2. A filtration is generated from the data using Gudhi's implementation of Alpha complexes.
3. 20 uniformly spaced indices $I$ in the filtration are selected, and for each of the approximately 200 simplicial complex pairs $(i, j) \in I^2$ the smallest nonzero eigenvalue $\lambda^q_{i,j}$ of the persistent Laplacian is computed at each simplicial complex dimension $q$. 
4. A Logistic regression model is trained using the nonpersistent eigenvalues in dimension 1: $(\lambda^1_{i,i})_{i \in I}$. This is the _non-persistent_ model.
5. A Logistic regression model is trained using the eigenvalues in dimension 1: $(\lambda^1_{i,j})_{(i,j) \in I^2}$. This is the _persistent_ model.
6. A paired t-test is run to assess whether the persistent model performs differently than the non-persistent model. 

## Generate data

In [1]:
import tadasets
dataset = [(tadasets.dsphere(n=50, d=2, r=2, noise=0.1, seed=i), 0) for i in range(50)] + [(tadasets.swiss_roll(n=50, r=2, noise=0.1, seed=i), 1) for i in range(50)]

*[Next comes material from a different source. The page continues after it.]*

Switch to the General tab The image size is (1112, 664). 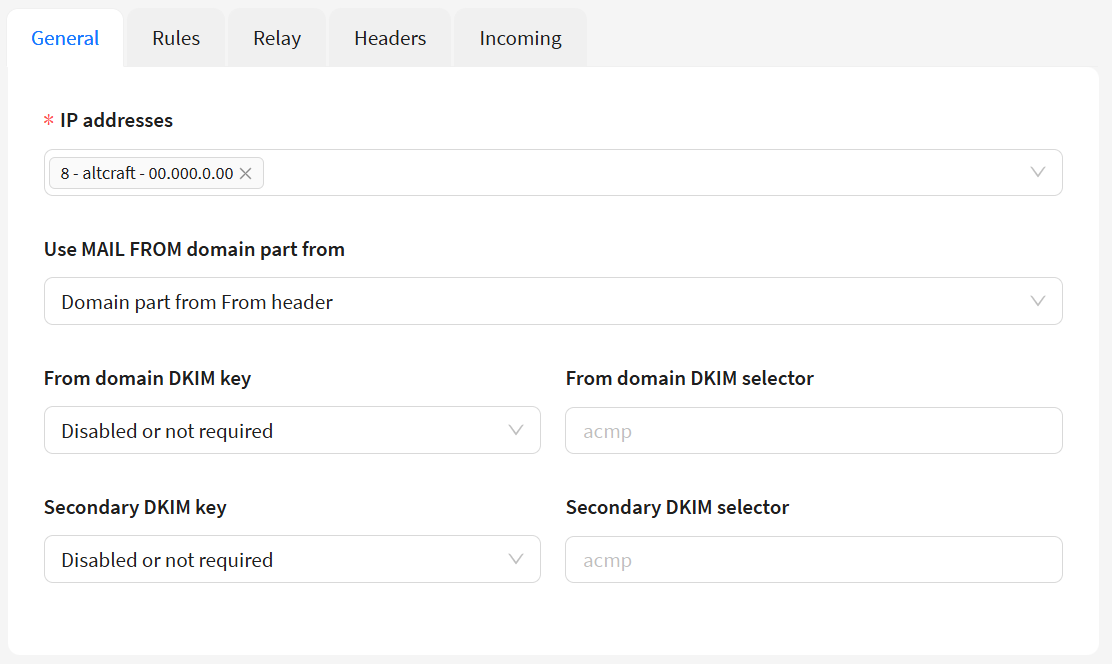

## Cross-validation scaffolding

In [2]:
from data_analysis.cross_validation import run_cross_validation

## Nonpersistent smallest nonzero eigenvalue 

In [3]:
from persistent_laplacians.eigenvalues import compute_eigenvalues
import numpy as np
def extract_nonpersistent_feature(data):
    result = compute_eigenvalues(
        data,
        num_indices=20,
        use_scipy=True,
        use_stepwise_schur=True,
        zero_tol=1e-6
    )
    # Filter result to nonpersistent dim 2 features
    nonpersistent_dim2 = [
        (k[0], v)
        for k, v in result[2].items()
        if k[0] == k[1]
    ]
    nonpersistent_dim2.sort(key=lambda x: x[0])
    # Return first element of each or zero if missing
    return np.array([vec[0] if vec else 0 for _, vec in nonpersistent_dim2])

In [4]:
accuracies_nonpersistent = run_cross_validation(
    dataset=dataset,
    feature_extractor=extract_nonpersistent_feature,
    n_splits=5,
    random_state=42
)

mean_acc = np.mean(accuracies_nonpersistent)
std_acc = np.std(accuracies_nonpersistent)
print(f"Cross-validated accuracies: {accuracies_nonpersistent}")
print(f"Mean accuracy: {mean_acc:.3f} ± {std_acc:.3f}")

  return pl.smallest_eigenvalue(


Cross-validated accuracies: [1.0, 1.0, 1.0, 1.0, 1.0]
Mean accuracy: 1.000 ± 0.000


## Persistent smallest eigenvalue 

In [5]:
from persistent_laplacians.eigenvalues import compute_eigenvalues
import numpy as np
def extract_persistent_feature(data):
    result = compute_eigenvalues(
        data,
        num_indices=20,
        use_scipy=True,
        use_stepwise_schur=True,
        zero_tol=1e-6
    )
    dim1_result = [x for x in result[1].items()]
    dim1_result.sort(key=lambda x: x[1])
    dim1_result.sort(key=lambda x: x[0])
    # Return first element of each or zero if missing
    return np.array([vec[0] if vec else 0 for _, vec in dim1_result])

In [6]:
import numpy as np
accuracies_persistent = run_cross_validation(
    dataset=dataset,
    feature_extractor=extract_persistent_feature,
    classifier=None,
    n_splits=5,
    random_state=42
)

mean_acc = np.mean(accuracies_persistent)
std_acc = np.std(accuracies_persistent)
print(f"Cross-validated accuracies: {accuracies_persistent}")
print(f"Mean accuracy: {mean_acc:.3f} ± {std_acc:.3f}")

  return pl.smallest_eigenvalue(


## Paired t-test

In [7]:
from scipy.stats import ttest_rel

# Paired t-test
t_stat, p_val = ttest_rel(accuracies_persistent, accuracies_nonpersistent)
print(f"paired t-test p = {p_val:.3f}")

paired t-test p = 0.374